Copy every one of the items below word for word, leaving the pictures out of your answer.

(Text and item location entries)
— begin —
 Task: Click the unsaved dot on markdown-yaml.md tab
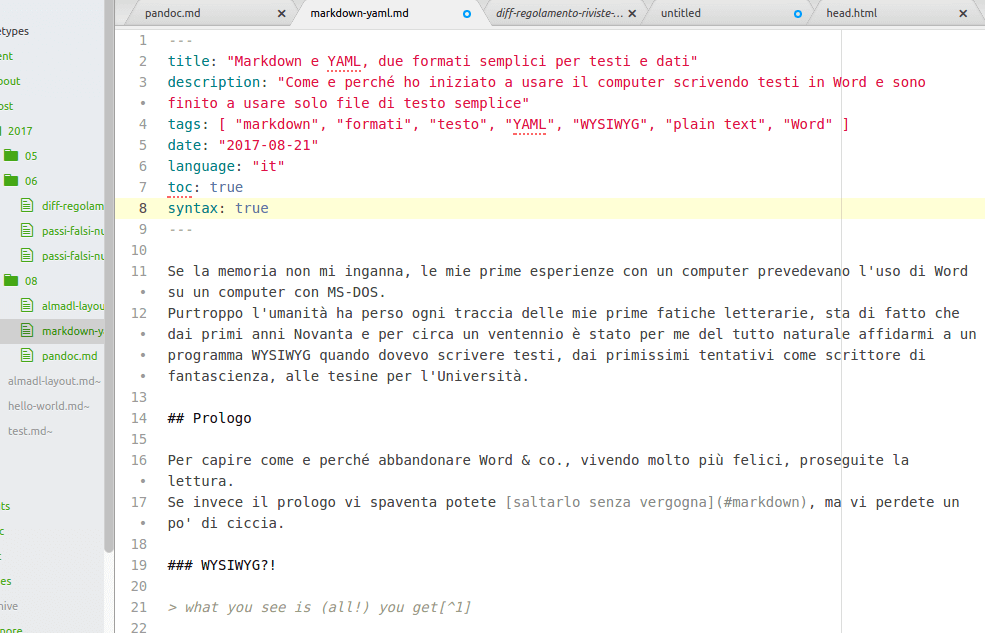click(467, 14)
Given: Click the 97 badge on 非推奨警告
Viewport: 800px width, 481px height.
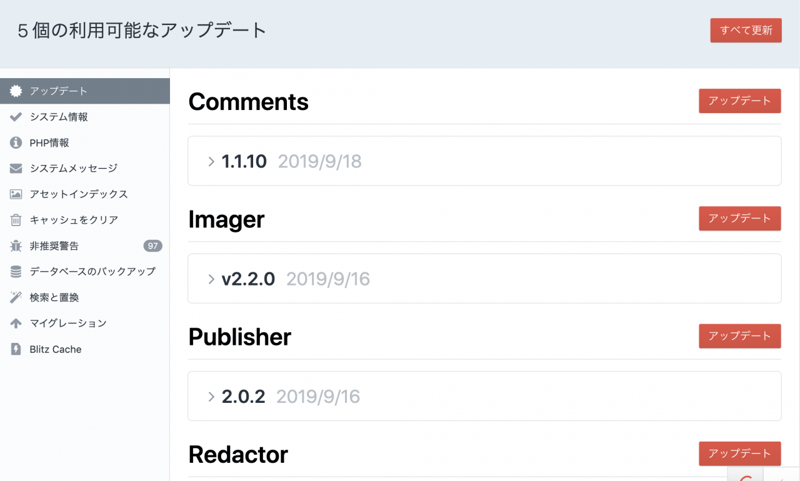Looking at the screenshot, I should click(x=152, y=246).
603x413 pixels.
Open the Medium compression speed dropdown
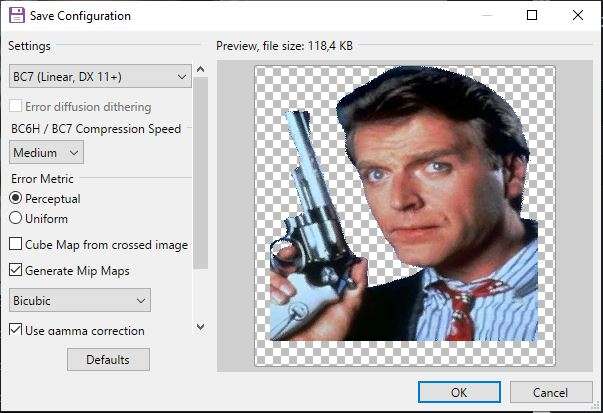coord(46,152)
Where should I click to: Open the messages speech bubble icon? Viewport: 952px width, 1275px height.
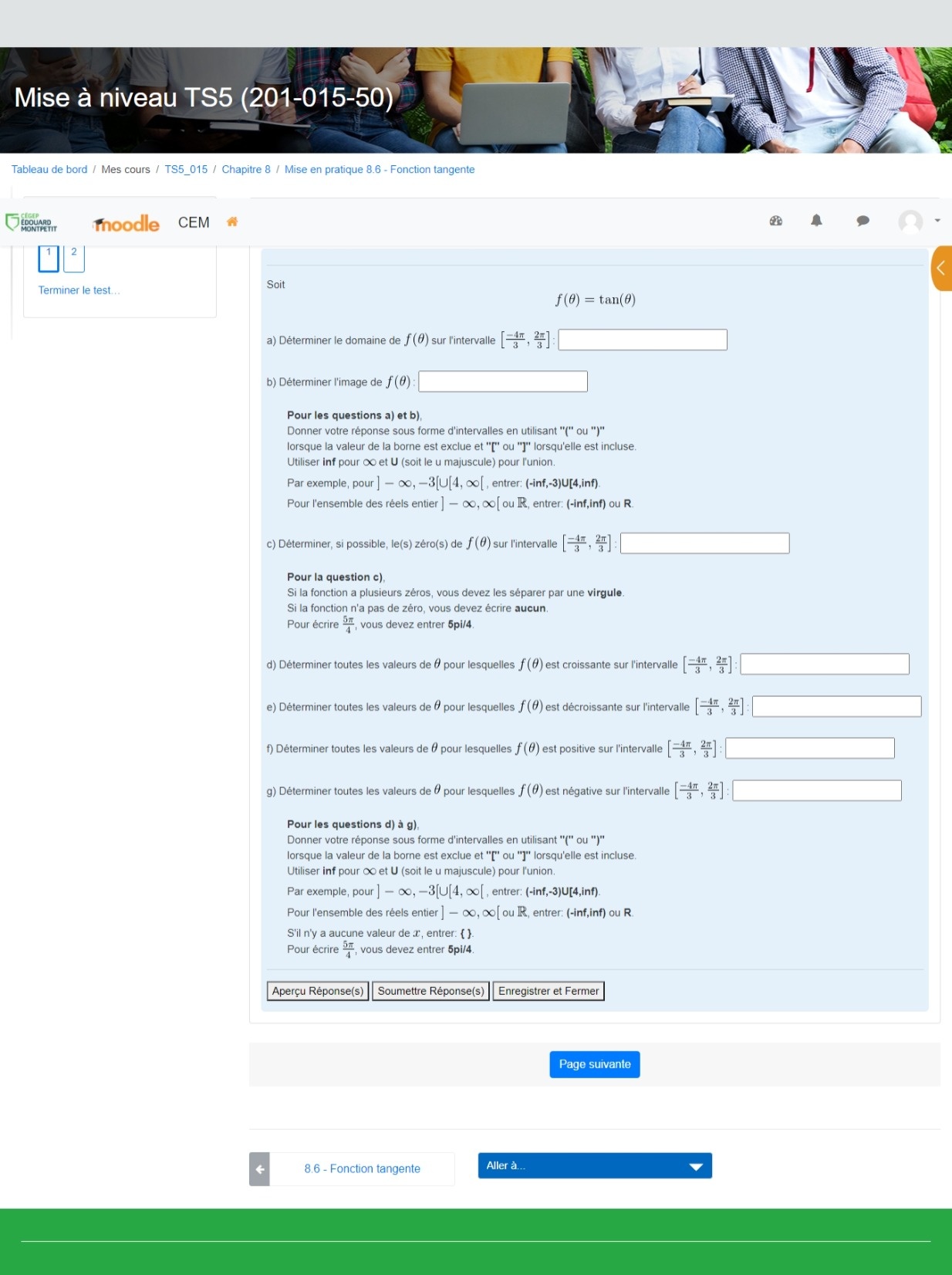point(863,221)
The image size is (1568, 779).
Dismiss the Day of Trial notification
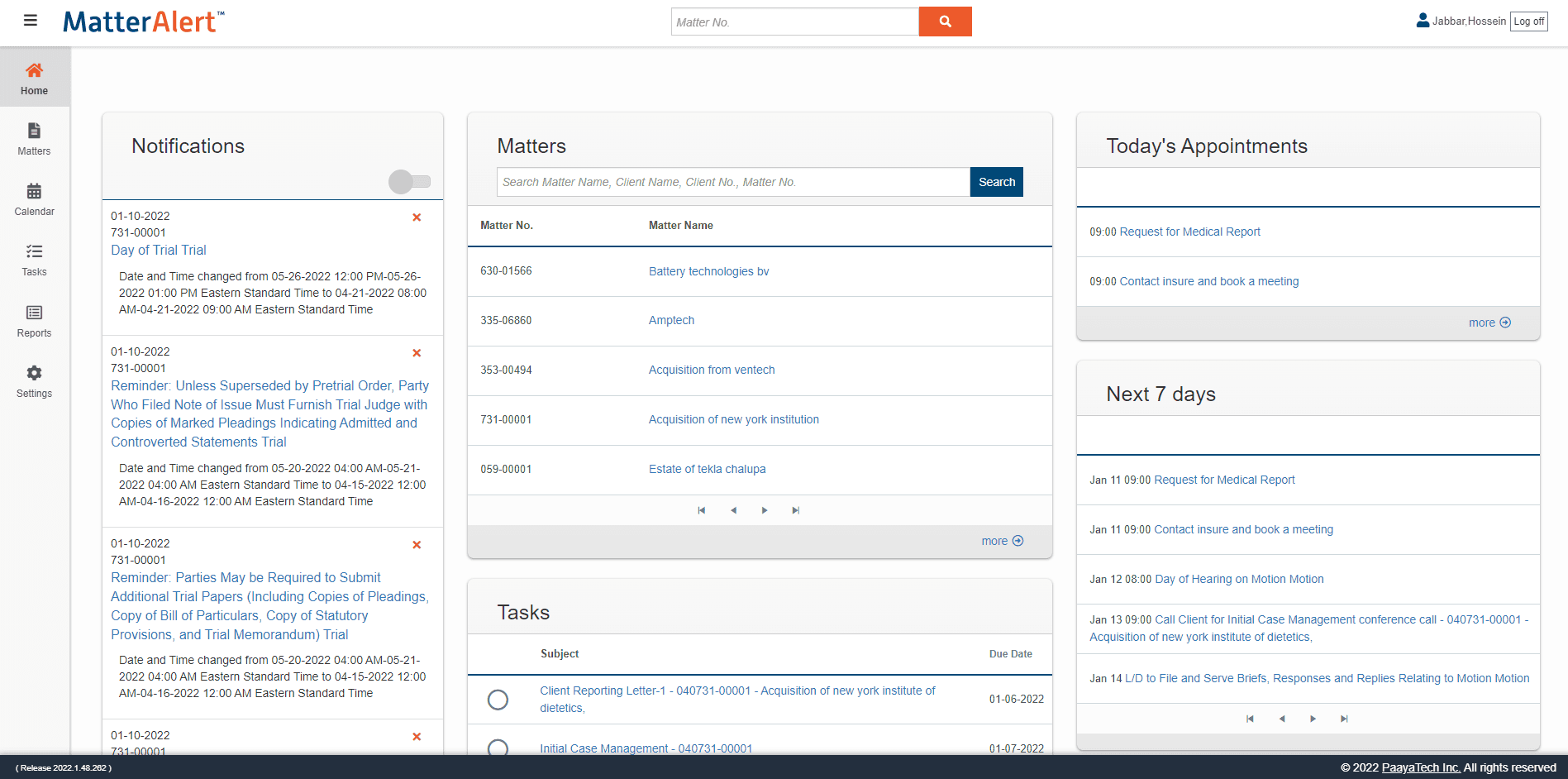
— end —
Solution to this problem:
 Task: Click the unsaved dot on markdown-yaml.md tab
click(467, 14)
Given: Click the 97 badge on 非推奨警告
Viewport: 800px width, 481px height.
Looking at the screenshot, I should click(x=152, y=246).
603x413 pixels.
Open the Medium compression speed dropdown
coord(46,152)
Where should I click to: Open the messages speech bubble icon? Viewport: 952px width, 1275px height.
point(863,221)
The image size is (1568, 779).
Dismiss the Day of Trial notification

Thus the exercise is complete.